En indiquant se désister de son opposition, la SAS [3], sans reconnaître formellement qu'elle ne conteste plus devoir ses sommes, n'apporte aucun élément qui justifierait de remettre en cause sa dette, que ce soit dans son principe ou dans son montant.
Au vu de l'ensemble de ces éléments, la contrainte sera validée et la SAS [3] sera tenue de verser la somme de 4 746,63 euros, assortie des intérêts au taux légal à compter du 23 février 2022, date de réception de la mise en demeure, outre les frais de ladite mise en demeure.
En application de l'article 696 du code de procédure civile, la SAS [3] supportera les dépens, comprenant les frais de la contrainte.

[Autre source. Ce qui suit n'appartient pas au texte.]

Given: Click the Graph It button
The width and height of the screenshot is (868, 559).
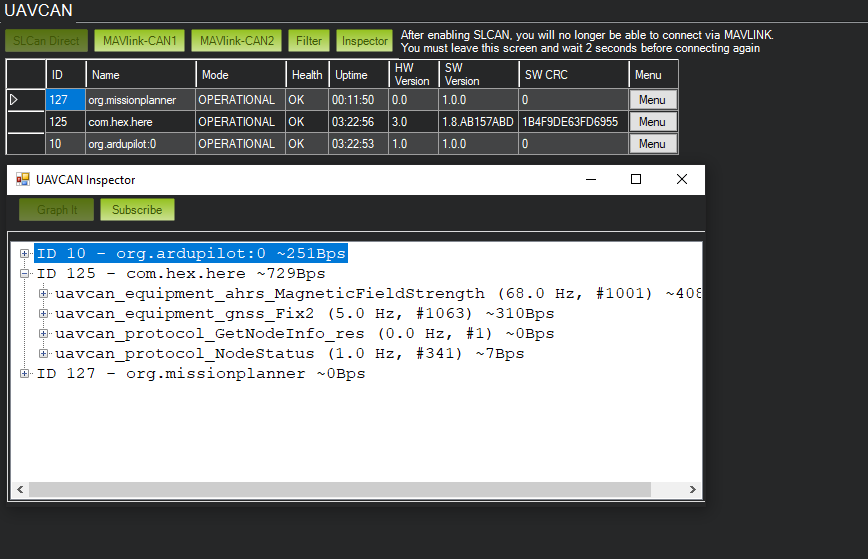Looking at the screenshot, I should pos(57,210).
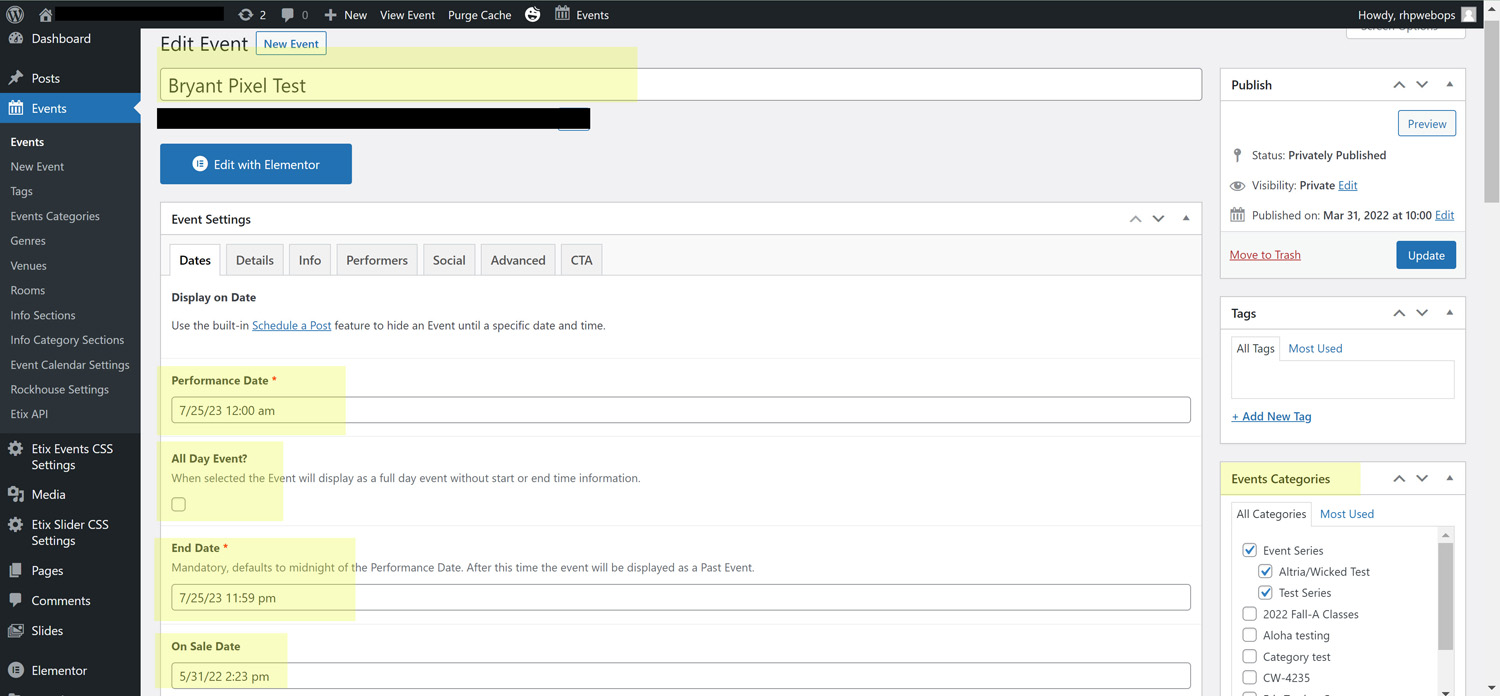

En revanche, l'équité commande en l'espèce de ne pas faire application des dispositions de l'article 700 du code de procédure civile.
En matière d'opposition à contrainte, l'exécution provisoire est de droit.
PAR CES MOTIFS
Le tribunal, statuant publiquement par décision mise à disposition, contradictoire et en dernier ressort,
DIT que le désistement de la SAS [3] est sans objet,
VALIDE la contrainte émise le 25 novembre 2022 par France Travail à l'encontre de la SAS [3] pour un montant de 4 746,63 euros.
En conséquence,
CONDAMNE la SAS [3] à verser à France Travail, anciennement dénommée Pôle Emploi, agissant pour le compte de l'Unedic, la somme de 4 746,63 euros assortie des intérêts au taux légal à compter du 23 février 2022, outre les frais de mise en demeure.
DIT n'y avoir lieu à application de l'article 700 du code de procédure civile.
CONDAMNE la SAS [3] à supporter les dépens de la présente instance, comprenant les frais de signification de la contrainte.
RAPPELLE que la décision du tribunal est exécutoire de droit à titre provisoire
En foi de quoi, le présent jugement a été rendu par Albane OLIVARI, présidente et par Sophie RAOU, greffière.